## Texte source
%%
Hélène Merlin-Kajman

24 mars 2012

 

 

 

Cette semaine, chaque nouvelle publication est remarquable par sa différence.

Le compte-rendu de notre rencontre avec l’historienne Laurence Croq fait dialoguer deux disciplines proches mais souvent méfiantes l’une par rapport à l’autre. Laurence Croq nous raconte les déboires qu’elle a pu avoir au contact des textes littéraires : comment les prendre du point de vue de l’histoire sociale, que disent-ils des faits sociaux du passé ? Faut-il seulement leur poser cette question, leur demander des informations ? Ne faut-il pas plutôt comprendre qu’ils constituent d’irremplaçables témoignages qui donnent corps aux archives, et que leur puissance est surtout une puissance d’évocation ?

L’exergue : une citation de Dante en italien, que commente Brice Tabeling, et qui commence ainsi : « O somma luce che tanto ti levi... » Quoi de plus beau ?

Oui, quoi de plus beau ? Et dans la rubrique « Important », vous trouverez la trace de l’émotion esthétique – en un sens dont j’ignorais la possibilité –, de l’émotion tout court aussi (et de la gratitude), causées par une vidéo vue sur internet, qui relate une expérience chorégraphique menée par des danseurs (la compagnie DK Bel avec le collectif des Yamas) dont certains évoluent – par force – en fauteuils roulants.
%%
## Consigne 1
Les affirmations suivantes sont-elles conformes au texte ? (a) Laurence Croq est présentée comme historienne. (b) La citation de Dante placée en exergue est donnée en traduction française. (c) La vidéo vue sur internet relate une expérience chorégraphique. Répondez par oui ou non, en citant à chaque fois les mots du texte qui tranchent.
## Consigne 2
D'après le texte, qui commente la citation de Dante choisie pour l'exergue ?

## Données fournies
%%
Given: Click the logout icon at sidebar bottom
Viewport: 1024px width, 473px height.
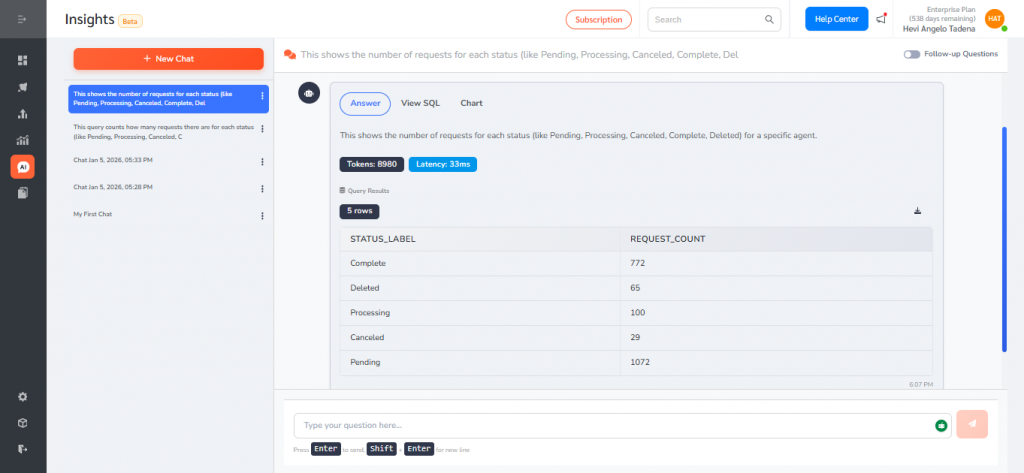Looking at the screenshot, I should click(22, 449).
%%
## Corrigé 1
(a) Oui : « avec l’historienne Laurence Croq ».
(b) Non : « une citation de Dante en italien ».
(c) Oui : « qui relate une expérience chorégraphique menée par des danseurs ».

## Corrigé 2
Brice Tabeling.